EXCERPTED RECORDS
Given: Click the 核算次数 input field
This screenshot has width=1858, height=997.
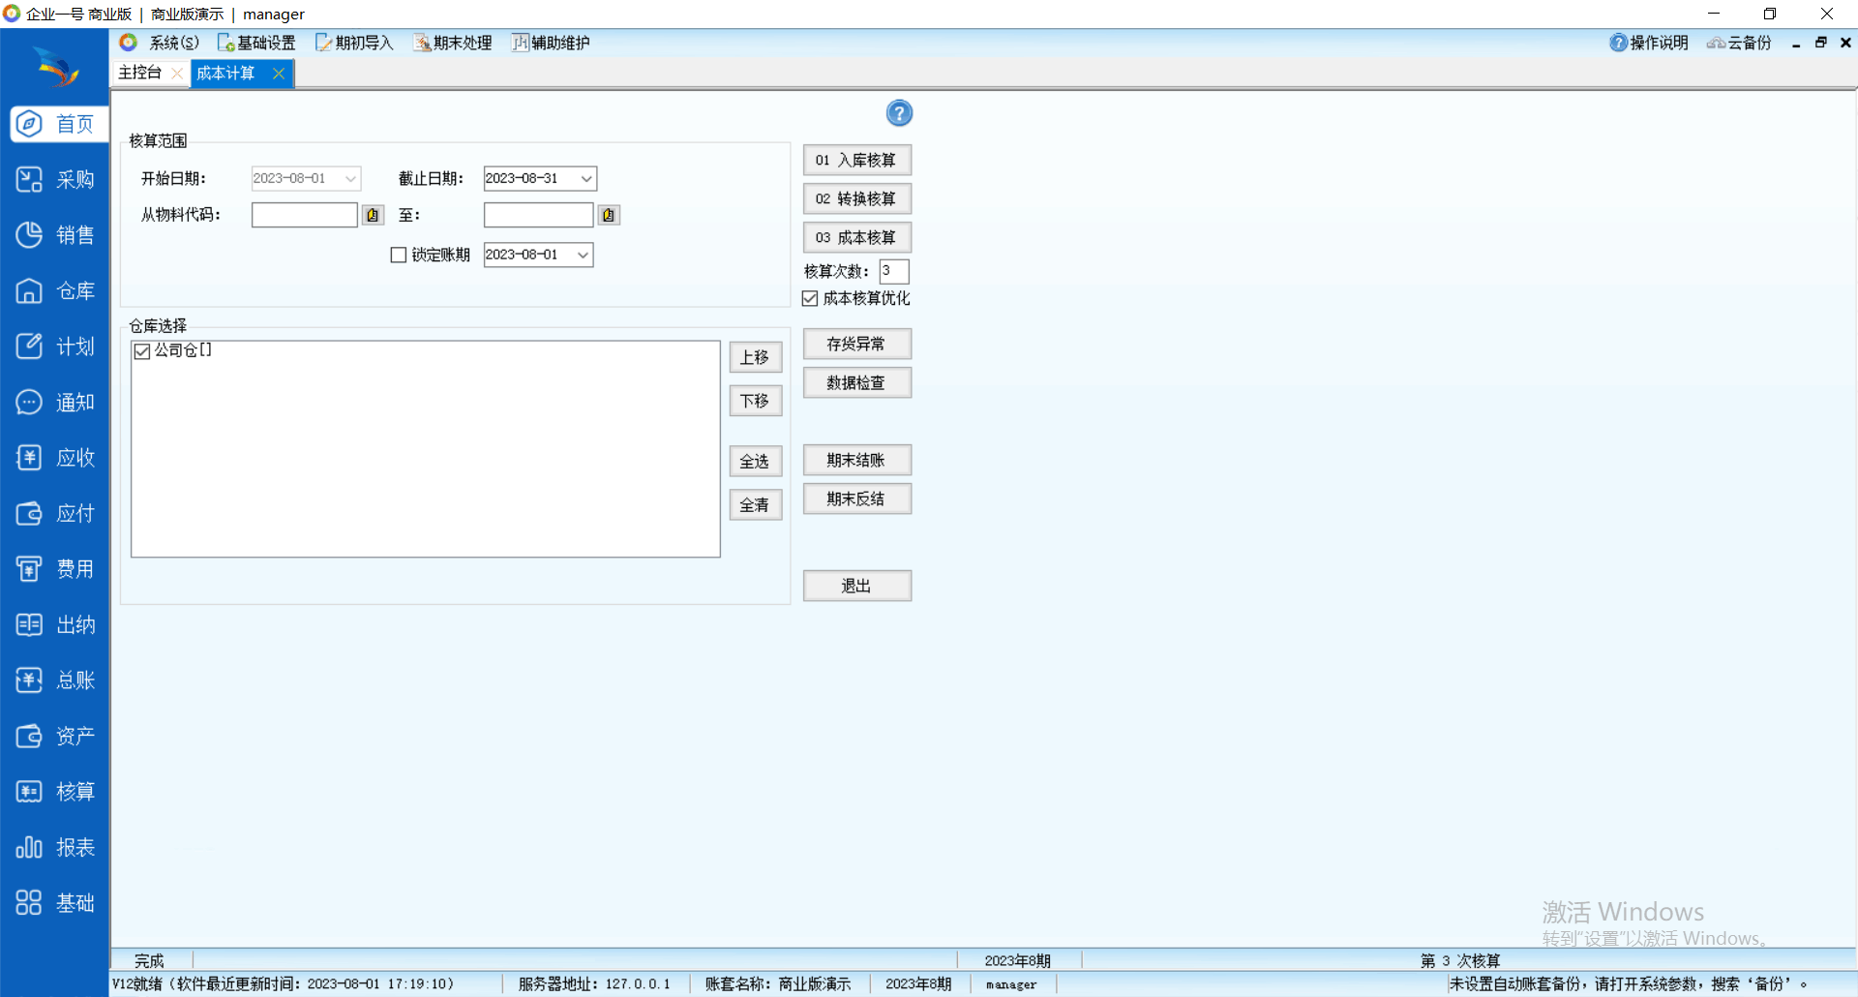Looking at the screenshot, I should click(893, 271).
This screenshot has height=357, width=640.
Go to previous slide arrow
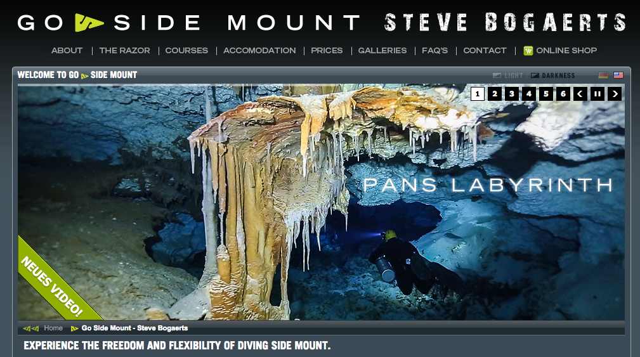click(x=580, y=94)
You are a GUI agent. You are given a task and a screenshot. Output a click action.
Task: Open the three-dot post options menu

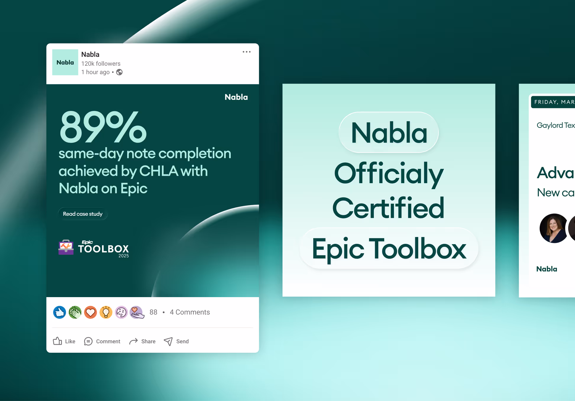[246, 52]
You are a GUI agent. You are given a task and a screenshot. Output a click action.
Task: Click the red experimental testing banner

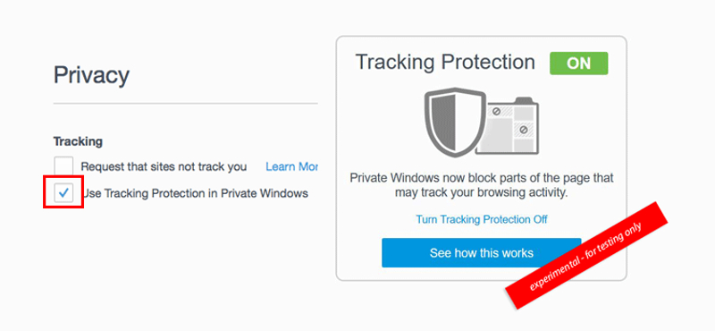click(x=586, y=256)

EXERCISE AIM
The copy must begin with the line containing "Task: Open the three-dot post options menu", end with the last line of the material, match each line exactly, and hold no pictures.

WRITTEN ANSWER
Task: Open the three-dot post options menu

[246, 52]
You are a GUI agent. You are given a task and a screenshot. Output a click action.
Task: Click the red experimental testing banner

click(x=586, y=256)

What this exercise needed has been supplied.